- [Exercises]
[a] List the constants defined in the enum ib_timestamp_flags in the completion timestamping thread, each with the value assigned to it.
[b] Extend the completion timestamping thread from the point where it stops, keeping its quoting style and voice.

- [Excerpt]
_____

On Sun, May 31, 2015 at 10:00 PM, Doug Ledford <[email protected]> wrote:
> On Sun, 2015-05-31 at 15:14 +0300, Or Gerlitz wrote:
>> Hi Doug,
>>
>> This patchset adds completion timestamping supports for verbs consumers.
>>
>> Reviewing the weekend threads, we've changed the flag time to reflect
>> that this is completion time-stamp and folded the mlx4 actual support
>> into one patch.
>>
>> Regarding the related user-space support, it's possible to add what you
>> were suggesting, ibv_get_raw_cqe_timestamp() -- returns ts in cycles and
>> ibv_get_cqe_timestamp() -- returns ts in ns, this makes the value returned
>> by the poll cq verb an opaque one that must go through one of  the 
>> convertors.
>>
>> We would to go for one helper ibv_get_timestamp(uint64_t raw_time, flag) 
>> which
>> could get the raw time-stamp and one of the following flags: RAW_TIME, 
>> RAW_NS_TIME.
>
> I'm theoretically OK with something similar to the above.  However, the
> NS time should not be raw.  It should be cooked and should be able to be
> valid to compare between different adapters.  Right now, the cycle
> counter that you are exposing is only useful for ordering between
> packets received on a single adapter where the cycle counter is the same
> on all packets.  Throw in a different vendor's card, or two of your own
> cards, and the issue gets much more complex.  The cooked value should be
> an actual, real time that can be used across these more complex
> environments.  Because of that, it really shouldn't be called RAW.
>

Thanks for the feedback Doug.
We wanted to add RAW_NS in order to free the user from calculating it by himself
(dividing the cycles value in the core_clock).
In addition to this, it's possible to implement a future NS_TIME
(without the "raw"), which
will convert the opaque time to system wide ns.

> So, if you want a single entry point, I would suggest something like
> this:
>
> enum ib_timestamp_flags {
>         IB_TIMESTAMP_COMPLETION = (1 << 0), // specify on create_cq
>         IB_TIMESTAMP_WQE_BEGIN =  (1 << 1), // specify on create qp?
>         IB_TIMESTAMP_WQE_END =    (1 << 2), // specify on create qp?
>         IB_TIMESTAMP_RAW =        (1 << 31)
> };
>
> enum ib_cq_creation_flags {
>         IB_CQ_FLAGS_TIMESTAMP_COMPLETION = (1 << 0)
> };
>
> /**
>  * ibv_get_timestamp - Return the requested timestamp for the given wc
>  * @wc - work completion to get timestamp results from
>  * @ts - struct timespec to return timestamp in
>  * @flags - which timestamp to return and in what form
>  *
>  * Depending on the flags used to create the queue pair/completion
>  * queue, different timestamps might be available.  Callers should
>  * specify which timestamp they are interested in using the flags
>  * element, and if they wish either a cooked or raw timestamp.  A
>  * raw timestamp is implementation defined and will be passed back
>  * in the tv_nsec portion of the struct timespec.  A raw timestamp
>  * can not be relied upon to have any ordering value between more
>  * than one HCA or driver.  A cooked timestamp will return a valid
>  * struct timespec normalized as closely as possible to the return
>  * value for CLOCK_MONOTONIC of clock_gettime at the time of the
>  * timestamp.

_____

- [Data section]
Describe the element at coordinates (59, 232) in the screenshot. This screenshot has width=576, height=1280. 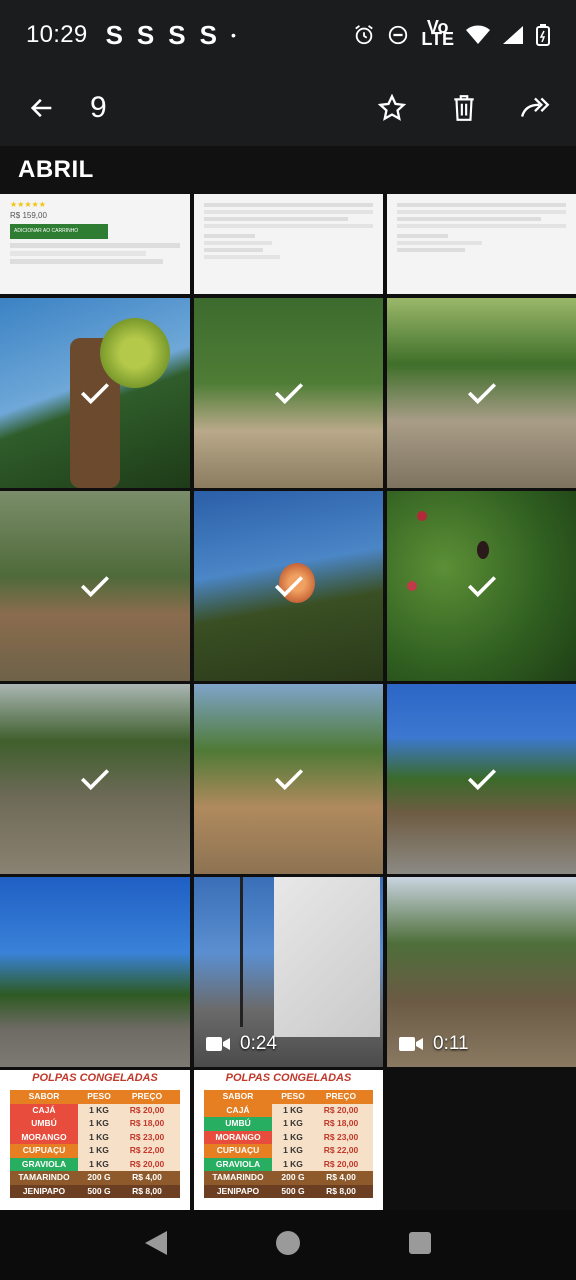
I see `add-to-cart-label: ADICIONAR AO CARRINHO` at that location.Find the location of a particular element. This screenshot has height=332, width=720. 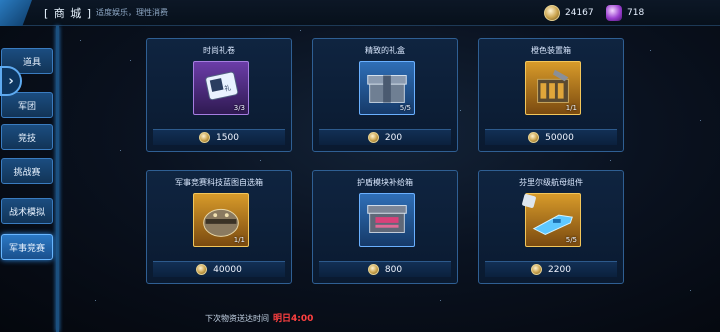

sidebar-item-military-contest: 军事竞赛 is located at coordinates (27, 247).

_____

- [Answers provided]
[a]
- IB_TIMESTAMP_COMPLETION = (1 << 0)
- IB_TIMESTAMP_WQE_BEGIN = (1 << 1)
- IB_TIMESTAMP_WQE_END = (1 << 2)
- IB_TIMESTAMP_RAW = (1 << 31)

[b]
>  */
> int ibv_get_timestamp(struct ibv_wc *wc, struct timespec *ts, int
> flags);
>

We wanted to divide the flow here:
In create_cq, the user notifies the kernel/HCA which timestamp he
would like to get.
It could be a completion timestamp, a start of WQE timestamp or
whatever he wants.
The timestamp the user gets in the WQE is opaque. Every vendor could
implement it
as it wants - in order to have minimal implication in performance.

The second part is ibv_get_timestamp. It gets an opaque timestamp and
outputs a converted value in respect to the time the user wanted to get.
For example, if IB_TIMESTAMP_NS_TIME is given, the function should output
a system-wide NS value (we would like to implement this only in the future).
Currently, only RAW and RAW_NS will be supported, while RAW gives the time
in cycles and RAW_NS gives a NS value with an unknown time reference.

We think ibv_get_timestamp shouldn't get a wqe but a 64bit opaque value.
The reason for this is that it could be used in order to translate query_values
current time to different types of timestamp.
What do you think?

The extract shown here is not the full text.